- WORK ITEM:
Go to the line holding "The height and width of the screenshot is (299, 531)." in the data below and repeat it exactly, then each line after it up to and including the one holding "hidden system tray". Omit pictures.

- TASK DATA:
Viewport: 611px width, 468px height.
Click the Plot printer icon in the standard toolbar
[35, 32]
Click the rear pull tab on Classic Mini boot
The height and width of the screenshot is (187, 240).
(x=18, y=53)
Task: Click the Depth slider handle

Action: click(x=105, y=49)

--

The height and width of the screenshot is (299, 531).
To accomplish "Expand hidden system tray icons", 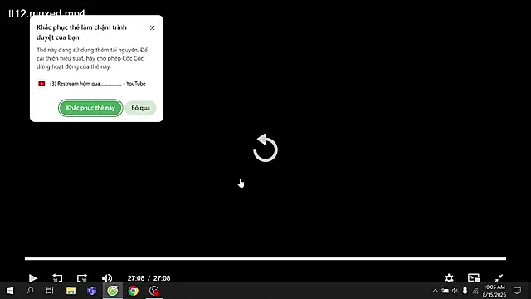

- ANSWER SECTION:
The height and width of the screenshot is (299, 531).
To accomplish "Expand hidden system tray icons", 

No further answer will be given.